* **TEXTAUSZUG**
Auftrag der öffentlich-rechtlichen Rundfunkanstalten ist, durch die Herstellung und Verbreitung ihrer Angebote als Medium und Faktor des Prozesses freier individueller und öffentlicher Meinungsbildung zu wirken und dadurch die demokratischen, sozialen und kulturellen Bedürfnisse der Gesellschaft zu erfüllen. Die öffentlich-rechtlichen Rundfunkanstalten haben in ihren Angeboten einen umfassenden Überblick über das internationale, europäische, nationale und regionale Geschehen in allen wesentlichen Lebensbereichen zu geben. Sie sollen hierdurch die internationale Verständigung, die europäische Integration, den gesellschaftlichen Zusammenhalt sowie den gesamtgesellschaftlichen Diskurs in Bund und Ländern fördern. Die öffentlich-rechtlichen Rundfunkanstalten haben die Aufgabe, ein Gesamtangebot für alle zu
unterbreiten. Bei der Angebotsgestaltung sollen sie dabei die Möglichkeiten nutzen, die ihnen aus der Beitragsfinanzierung erwachsen, und durch eigene Impulse und Perspektiven zur medialen Angebotsvielfalt beitragen. Allen Bevölkerungsgruppen soll die Teilhabe an der Informationsgesellschaft ermöglicht werden. Dabei erfolgt eine angemessene Berücksichtigung aller Altersgruppen, insbesondere von Kindern, Jugendlichen und jungen Erwachsenen, der Belange von Menschen mit Behinderungen und der Anliegen von Familien. Die öffentlich-rechtlichen Angebote haben der Kultur, Bildung, Information und Beratung zu dienen. Unterhaltung, die einem öffentlich-rechtlichen Profil entspricht, ist Teil des Auftrags. Der Auftrag im Sinne der Sätze 8 und 9 soll in seiner gesamten Breite auf der ersten Auswahlebene der eigenen Portale und über alle Tageszeiten hinweg in den Vollprogrammen wahrnehmbar sein.

* **EXTRAHIERTE EINTRÄGE**

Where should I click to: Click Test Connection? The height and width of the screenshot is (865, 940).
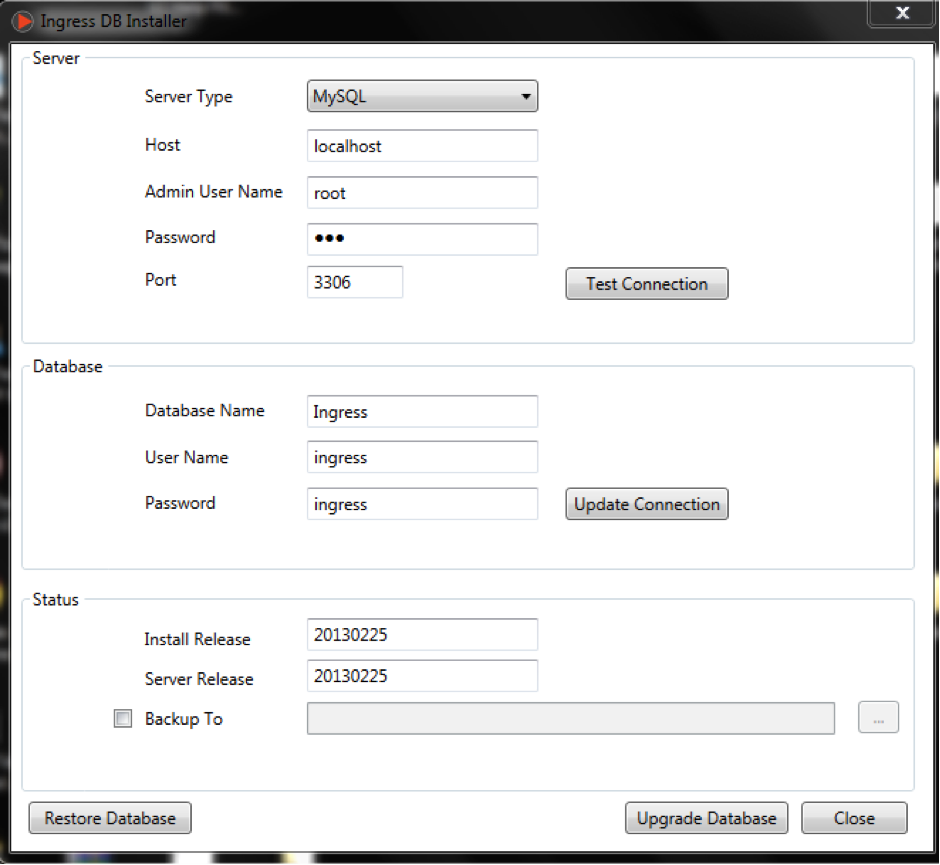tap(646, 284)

==

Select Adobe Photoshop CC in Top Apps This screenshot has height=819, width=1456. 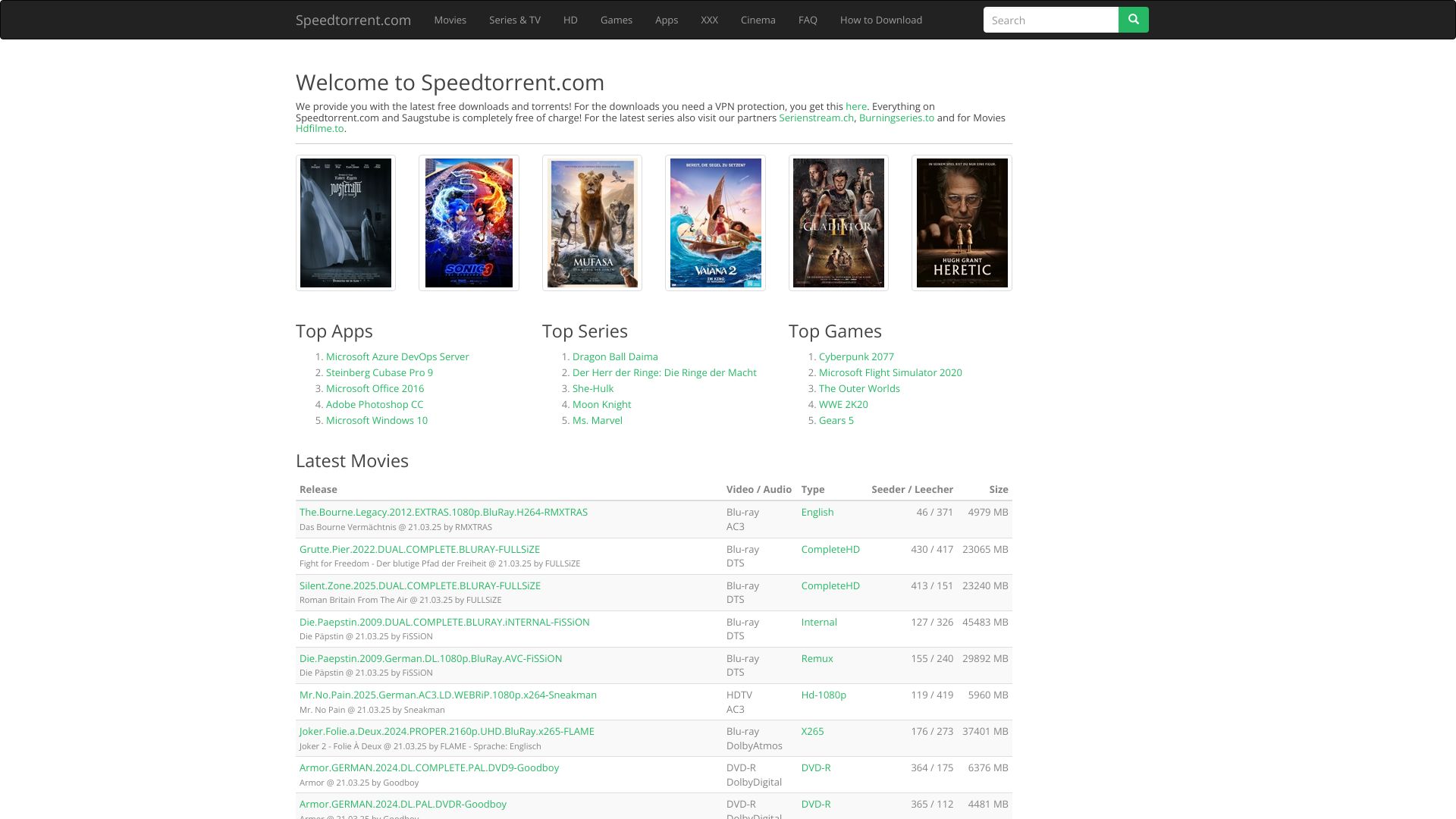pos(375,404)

* **ARBEITSANWEISUNG**
Führen Sie den Textauszug über den Auftrag der öffentlich-rechtlichen Rundfunkanstalten im Anschluss an seinen letzten Satz fort. Die Datensätze haben hierfür keinerlei Bedeutung.

* **ERGEBNIS DER AUFGABE**
Historischer Hintergrund
In den 1960er-Jahren wurden erste fremdsprachige Programme des ÖRR eingeführt. Sendungen auf Italienisch, Griechisch und Spanisch wurden später durch Programme auf Albanisch, Serbisch, Kroatisch und Türkisch ergänzt. Diese Programme sollten als Integrationshilfe und Orientierungshilfe für eine mögliche Rückkehr für sogenannte Gastarbeiter*innen dienen. In den 1990er-Jahren entstanden ganztägige Angebote wie Radiomultikulti oder Funkhaus Europa, die Inhalte in mehreren Sprachen anboten. Heute ist von dieser Infrastruktur für Menschen mit Einwanderungsgeschichte kaum noch etwas übrig. Einzige Ausnahme: WDRforyou, das immerhin Inhalte auf Deutsch, Englisch, Arabisch und Farsi anbietet – und damit jeweils fast eine Million Follower*innen auf Facebook und YouTube erreicht. Der Bedarf ist offensichtlich. Warum also bleibt dieser Bereich ein Nischenprodukt?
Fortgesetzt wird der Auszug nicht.